How fast can you write well? Don’t mistake slowness for quality: what speedy writing lacks in deliberation, under the right circumstances and with enough writing practice behind it, it can more than make up for in involvement, awareness, and momentum.

James Maxey, author of numerous successful short stories and of the Dragon Age trilogy of novels, has been used to a goal of 10,000 words written per week. This is pretty ambitious by almost anyone’s standards, and he doesn’t always hit the mark. Recently, though, he found he suddenly and unexpectedly had a full week without obligations, and he asked himself if for that time he might be capable of writing 10,000 words a day. Working like that for a week, he reasoned, it should be possible to write an entire novel.

Maxey planned a roughly 60,000-word sequel to his superhero novel Nobody Gets the Girl (Phobos Books, 2003; available in paperback and for Kindle), wrote an outline based on ideas he’d been having for years, and psyched himself up. At about 4:00 am on August 8th, he started writing. Stopping for little more than food and sleep, he pushed hard and completed the book in a 58,829-word first draft on August 14th at about quarter to three in the afternoon, with more than 13 hours to spare. His novel, appropriately enough, is called Burn Baby Burn.

And not only did he complete and survive the project, but he also kindly agreed to let me interview him about it a few days later.

Let me jump in with an obvious question: what in the world made you think you could write a novel in a week?

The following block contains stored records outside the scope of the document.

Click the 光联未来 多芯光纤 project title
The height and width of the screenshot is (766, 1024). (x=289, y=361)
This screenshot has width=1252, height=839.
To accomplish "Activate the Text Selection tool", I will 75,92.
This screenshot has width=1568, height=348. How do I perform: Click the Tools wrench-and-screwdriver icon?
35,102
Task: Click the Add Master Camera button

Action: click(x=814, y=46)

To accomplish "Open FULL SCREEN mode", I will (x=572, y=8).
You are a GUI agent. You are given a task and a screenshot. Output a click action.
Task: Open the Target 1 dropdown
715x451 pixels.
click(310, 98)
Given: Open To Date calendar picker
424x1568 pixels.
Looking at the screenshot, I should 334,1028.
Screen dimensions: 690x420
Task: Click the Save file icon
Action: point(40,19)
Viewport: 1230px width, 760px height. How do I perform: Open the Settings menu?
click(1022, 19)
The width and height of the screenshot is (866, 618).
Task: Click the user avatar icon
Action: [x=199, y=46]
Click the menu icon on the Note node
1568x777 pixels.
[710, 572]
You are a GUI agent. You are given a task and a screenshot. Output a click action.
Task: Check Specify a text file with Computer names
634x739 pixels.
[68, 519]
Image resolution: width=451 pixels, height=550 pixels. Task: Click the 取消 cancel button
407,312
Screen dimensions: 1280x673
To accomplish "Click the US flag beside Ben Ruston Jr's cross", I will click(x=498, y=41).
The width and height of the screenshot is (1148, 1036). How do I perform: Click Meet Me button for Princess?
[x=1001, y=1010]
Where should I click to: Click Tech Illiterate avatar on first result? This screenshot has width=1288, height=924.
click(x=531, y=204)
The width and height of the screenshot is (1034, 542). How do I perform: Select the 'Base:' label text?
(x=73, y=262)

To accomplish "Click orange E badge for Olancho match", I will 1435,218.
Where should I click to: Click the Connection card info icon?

I knew that crime and adventure novelists from the pulp era often cranked out multiple short novels per month. Michael Moorcock claims to have written some of his Elric novels in a week, and I’d heard that Jim Thompson wrote The Grifters in a weekend (though I tried to Google that factoid this morning and couldn’t find it, so I may have been working under a false premise!).

Like most writers, I have a day job. I’ve pretty much been continuously employed since I left college. The vast majority of my writing takes place in stolen moments. When I’m in the zone, I can produce roughly 1000 words in an hour. But, it’s so hard to get in the zone. After I get home from work, I’m too burned out to sit down and write immediately. After I start feeling like myself again and get to work in an evening, right about the time I’m feeling warmed up, it’s bed-time, since I have to get up at 5:30 in the morning to punch the clock again.

And I’ve always wondered: What if I was punching the clock to write? Could I put my butt in a chair and leave it there for eight hours a day? Every now in then on a day off, I managed to do this. My record for a single day was 13,000 words. But, it’s rare I have a day off when I have a free eight hours. On weekends, I like to go biking and canoeing with my fiancée. My vacations are normally spent with family at the beach. I don’t want to be a recluse and cut myself off from all human contact. So, most weeks, I only get about 10 hours of writing time.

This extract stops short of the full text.